La cliente, qui avait dépensé plus de 5 700 euros pour une demi-pension, avait demandé la possibilité de boire de l’eau du robinet même en payant un supplément, mais l’établissement avait maintenu ce refus. Le litige est parvenu jusqu’à la dernière instance, avec une demande d’indemnisation d’environ 2 700 euros, puis rejetée définitivement.
Le principe établi par les juges
Selon la Cour de cassation, dans le système juridique italien, il n’existe aucune norme imposant aux exploitants d’établissements hôteliers ou de restauration de fournir de l’eau potable gratuite ou provenant du réseau. En d’autres termes, ce choix relève de la liberté commerciale de chaque exploitant.
Le point central de la décision est la distinction entre ce à quoi le consommateur peut s’attendre et ce qui est juridiquement dû. Bien que de nombreux clients considèrent l’eau comme un service essentiel, la loi ne l’associe pas automatiquement à des éléments inclus tels que le pain, le couvert ou le service en chambre.

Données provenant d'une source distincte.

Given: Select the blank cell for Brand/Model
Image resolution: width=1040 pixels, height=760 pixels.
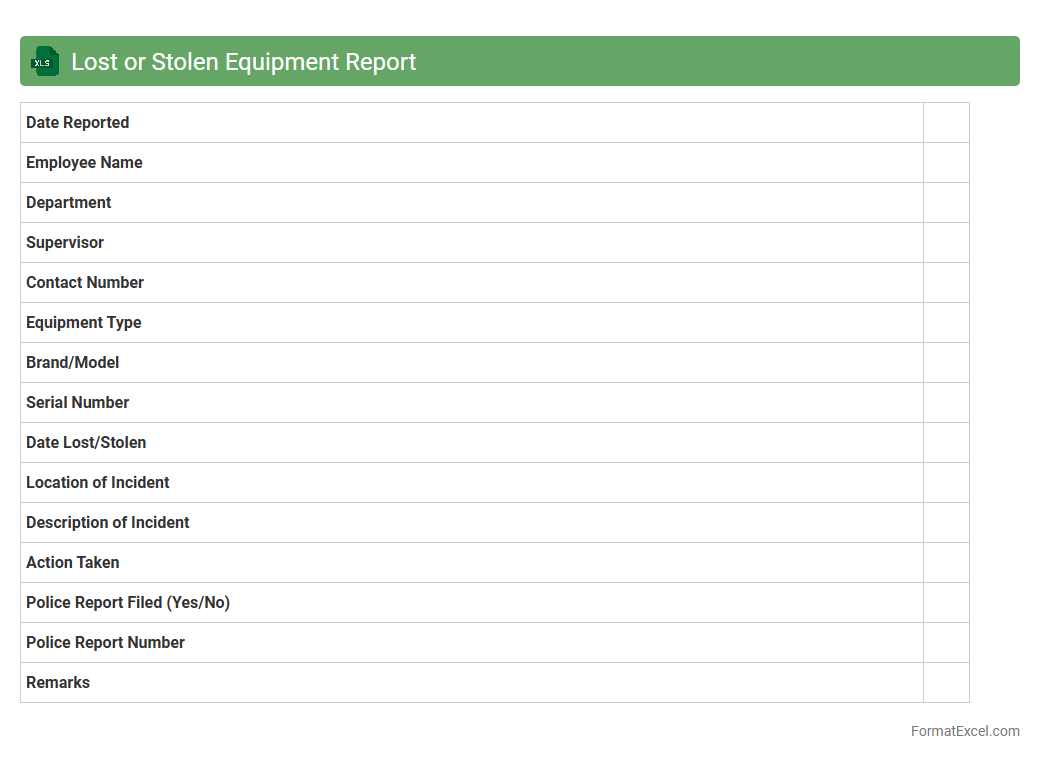Looking at the screenshot, I should point(946,363).
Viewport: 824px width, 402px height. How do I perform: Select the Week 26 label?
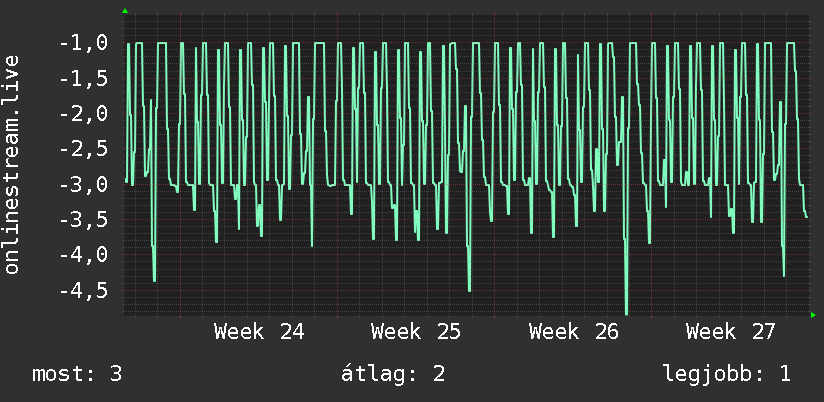click(574, 332)
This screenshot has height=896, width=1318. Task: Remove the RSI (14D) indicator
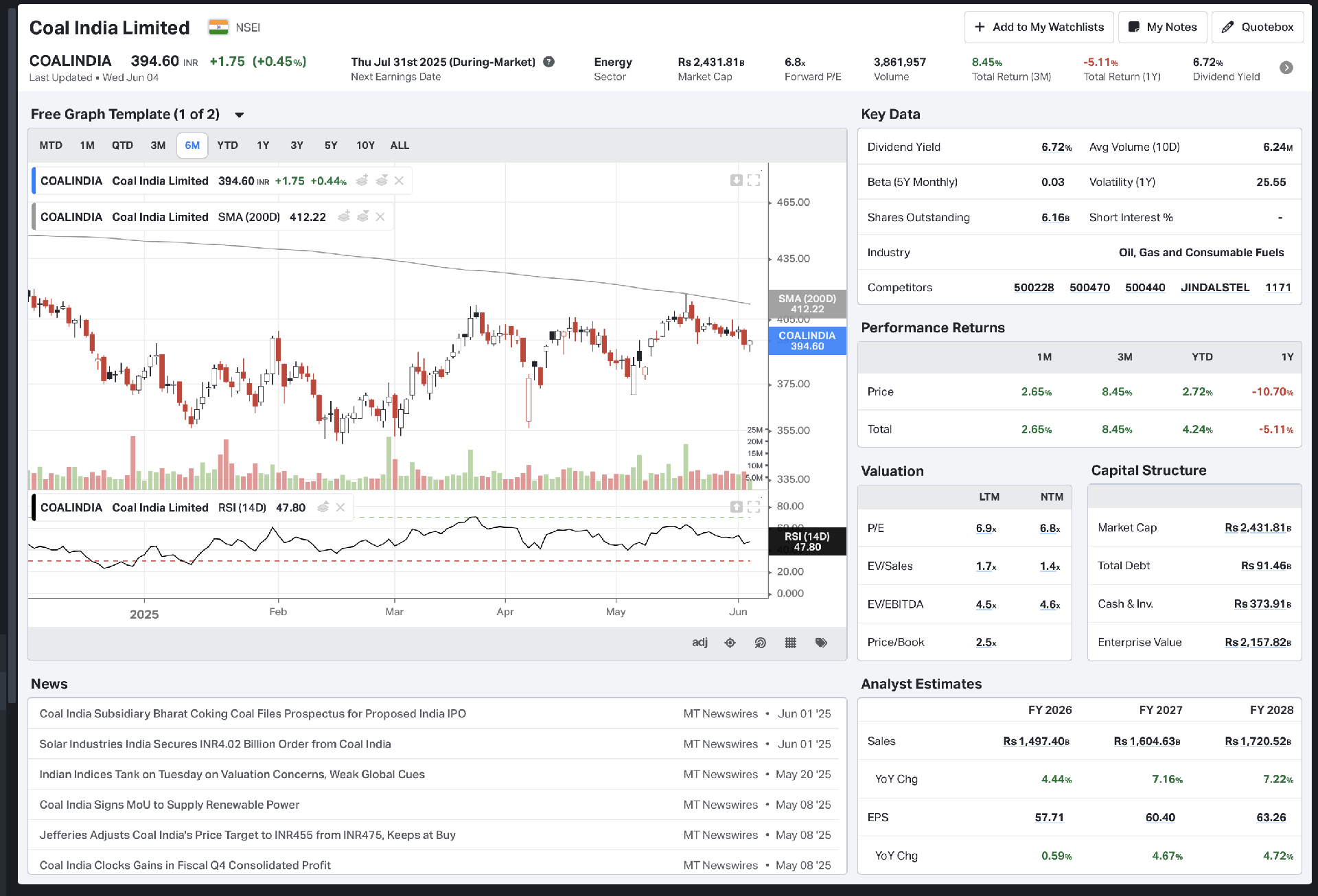point(340,507)
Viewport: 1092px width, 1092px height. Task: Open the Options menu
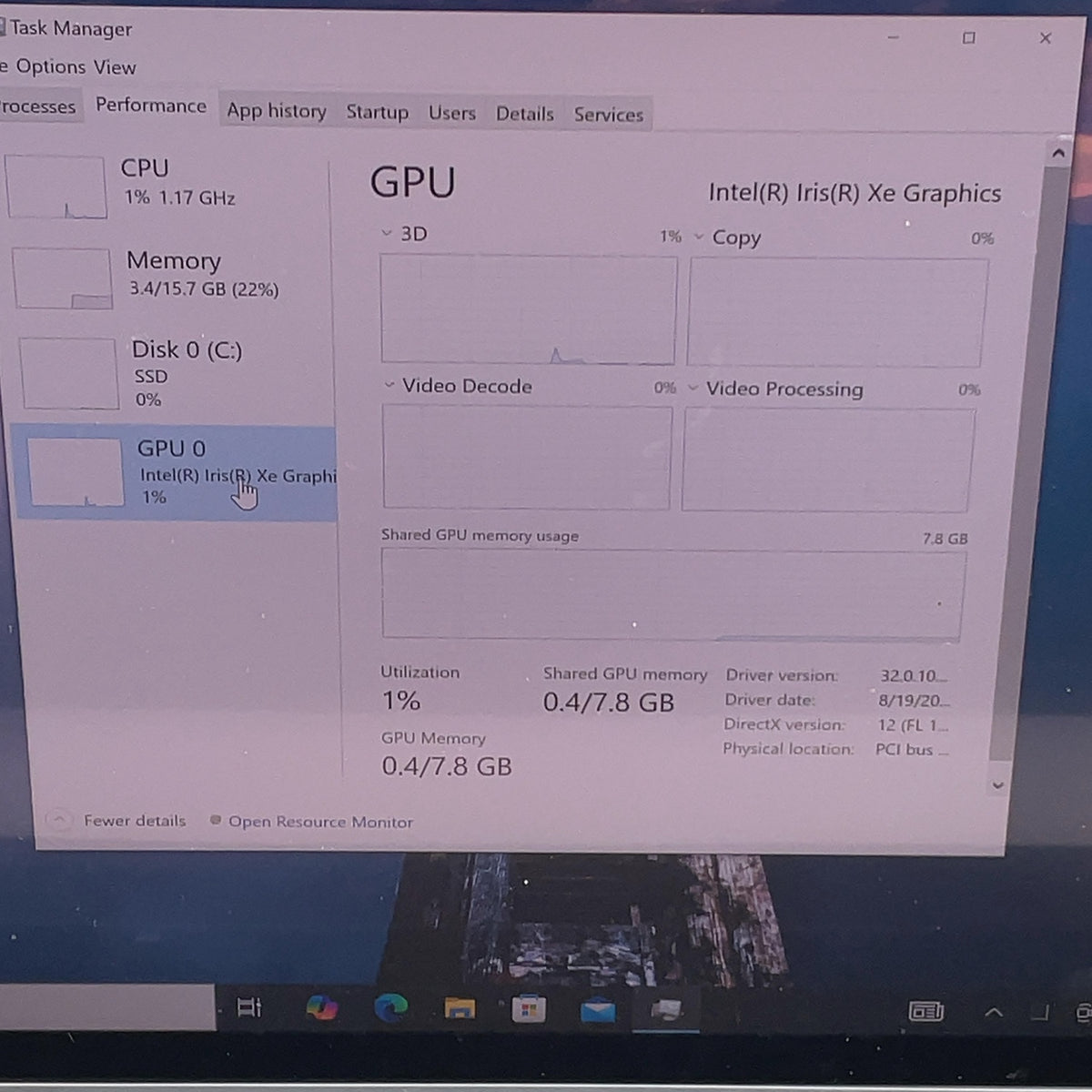51,66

La comparaison avec le reste de l’Europe
La situation change radicalement dès qu’on dépasse les frontières italiennes. En Espagne, par exemple, une réglementation récente oblige les établissements à proposer de l’eau du robinet gratuite comme alternative durable aux bouteilles. Au Portugal aussi, le principe est similaire : l’eau du réseau doit être disponible sans coût supplémentaire.
En France, en revanche, la tradition de la « carafe d’eau » oblige les restaurateurs à servir de l’eau gratuite, mais seulement si le client commande un repas complet. Au Royaume-Uni, l’obligation est liée aux licences de vente d’alcool : celui qui sert une boisson doit garantir de l’eau potable sur demande. La situation est très différente en Allemagne, en Belgique et aux Pays-Bas, où l’eau est traitée comme un produit commercial ordinaire, souvent avec des coûts non négligeables à la table.
Le nœud entre droit, environnement et tourisme
Le cas italien relance un débat plus large : l’eau est-elle une ressource essentielle ou un service commercial ? Les associations de consommateurs soutiennent que, surtout dans un pays touristique, l’accès à l’eau devrait être garanti pour des raisons de santé publique et de durabilité environnementale, afin de réduire la consommation de bouteilles en plastique.
D’autres observateurs, en revanche, défendent la décision comme l’expression de la liberté d’entreprise, rappelant que les coûts de gestion et de sécurité de l’eau dans les établissements peuvent justifier des choix différents. La décision de la Cour de cassation ne met pas fin au débat, mais l’amplifie. Entre durabilité, droits des consommateurs et liberté commerciale, l’Italie reste dans une position intermédiaire par rapport au reste de l’Europe. Et le thème de l’eau à table continue d’être l’un des plus symboliques du rapport entre citoyens, entreprises et services essentiels.